I am not really sure what you would do with load balancers and memcached.
> I have looked at many days of data and it seems that one server is
> always processing the most req/sec and another server is always
> processing the least. In fact, the req/sec that the cluster processes
> seems to cascade across each server, and the order is always the same.
> I have provided a link to this graph (real world data) and would like
> someone's input as to why this might be happening. Could the load
> balancing at the webserver tier be the culprit?
Do you perhaps have one very popular piece of cache that is requested
much more than others? We have this at dealnews. Our front page cache
is requested much more than any other single piece of cache. In our
case we have enough other stuff that you can't really see it on the
graphs, but that one cache is always coming from the same server.

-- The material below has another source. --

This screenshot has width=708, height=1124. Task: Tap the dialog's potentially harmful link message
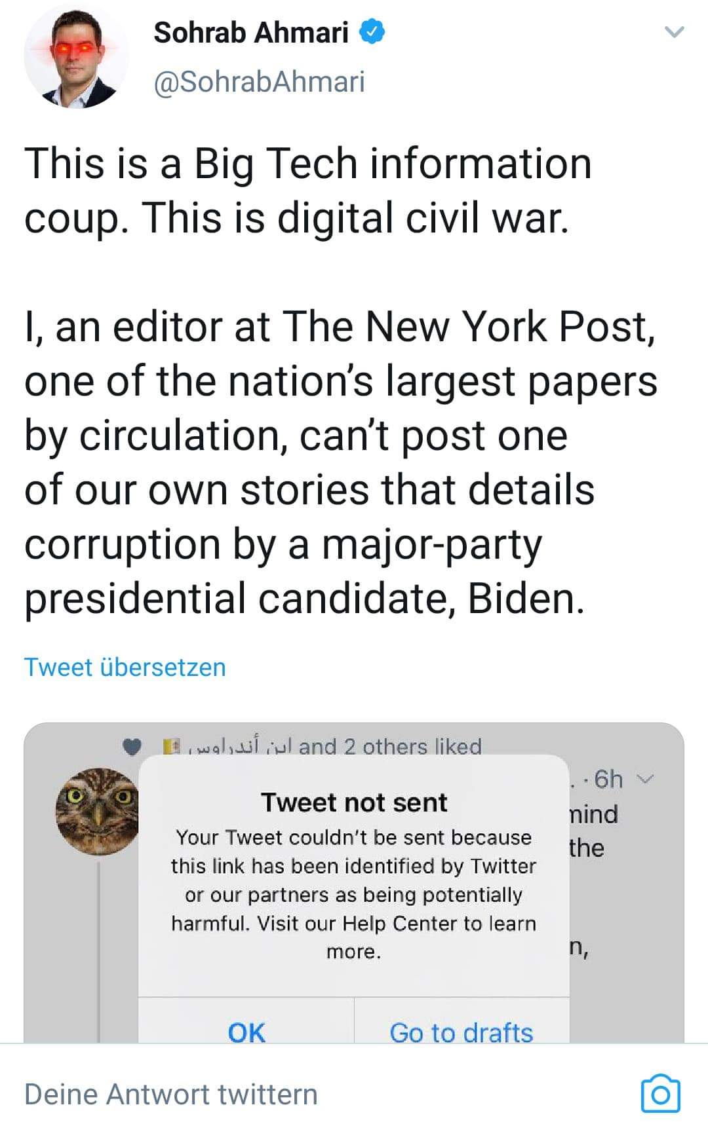click(354, 894)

> I have also noticed some odd behavior when one server goes "down" and
> is no longer available to the cluster.
>
> In this case it seems that one server takes the brunt of the load
> instead of it being distributed across the other servers evenly. Does
> anyone know more about the failover algorithm as to how the load to a
> "down" server is redistributed across the cluster? I have provided
> another graph (real world data).
>
> http://meppum.com/random/spike.png
What client are you using? I have never seen such a thing. And in that
graph, which server went down? All the nodes keep a consistent line
there. I don't see a node dropping out of the graph.
Brian.
Do you mean you get more requests on one of the servers? More used
memory? More keys?
Of all of these only the last indicates a problem on memcached. Are
there any hot keys on your application? Are all the entries of similar
size? What client library are you using?
--
Jose Celestino | http://japc.uncovering.org/files/japc-pgpkey.asc
----------------------------------------------------------------
"One man’s theology is another man’s belly laugh." -- Robert A. Heinlein
Windows is not a language. What _client_ library are you using?
Brian.
The mapping from key to server happens in the client, so as long as all
the servers are up this is to be expected. The mapping doesn't change
when a server is restarted, so the order stays the same.

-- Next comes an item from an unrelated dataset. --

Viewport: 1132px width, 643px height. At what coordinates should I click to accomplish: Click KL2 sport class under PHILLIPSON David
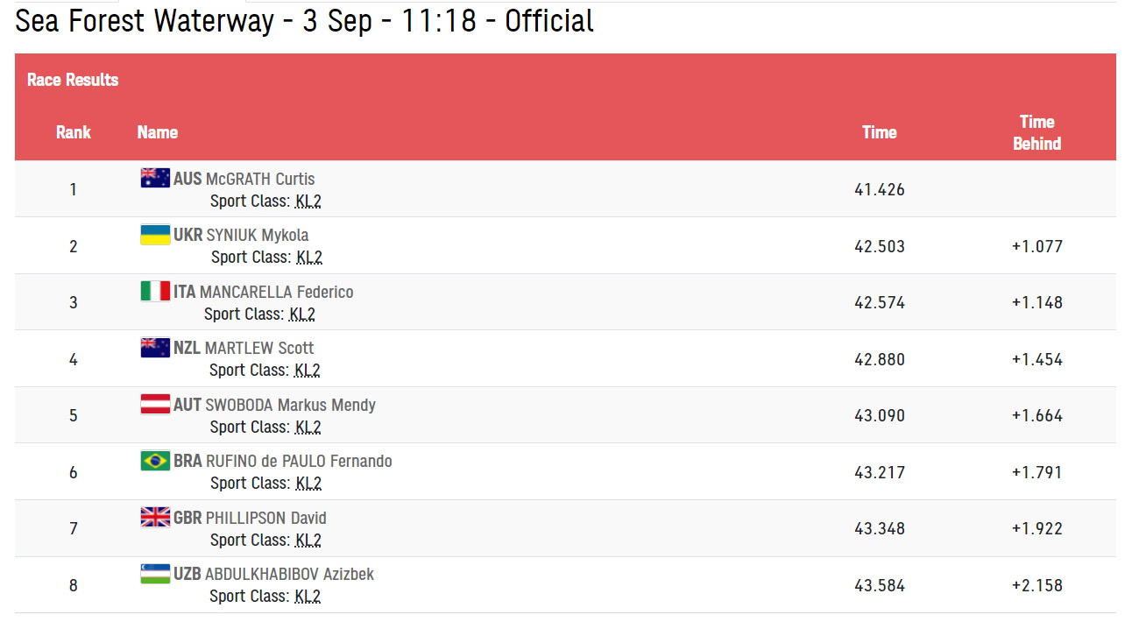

When a server is down, the load from this server will be redistributed
to the other servers, so the order on the remaining servers may change.
But when the server is up again, the original order should be restored.
> Spike.png is the one where the server went down. It is actually at
> zero the entire time for that dataset. I'm using the latest windows
> client 1.2.1. I'm thinking that the spike might be due to a piece of
> common data being access. The one thing that makes me second guess
> that idea is that the same server always experiences significantly
> more load than the others.
In http://meppum.com/random/balance.png the server with the highest load
is server5, not server1. I was wondering about that, but now I see that
you probably removed server1 from that graph so that the order of the
other servers is visible - both graphs show the same time period, right?
I also notice that all the servers except server1 have a very smooth
access pattern. But server1 has a jaggy access pattern - there are lots
of little spikes and troughs. Is it possible that these patterns come
from a single hot item? Or maybe some of your clients use only server1,
while others use all servers?
hp
--
_ | Peter J. Holzer | Openmoko has already embedded
|_|_) | Sysadmin WSR | voting system.
| | | h...@hjp.at | Named "If you want it -- write it"
__/ | http://www.hjp.at/ | -- Ilja O. on comm...@lists.openmoko.org
This makes sense, and might be the reason for the single server spike
in the spike.png graph. What surprised me is that the balance.png
graph shows the req/sec for each server, and the order the servers are
in that graph is aways the same, even if the servers are restarted. I
would expect that this order would change and appear more random. Any
insight as to why this might be happening?
That is correct. We also store session in memcached. But, as for the
single most requested key, it is the proxied cache of our front page.
Brian.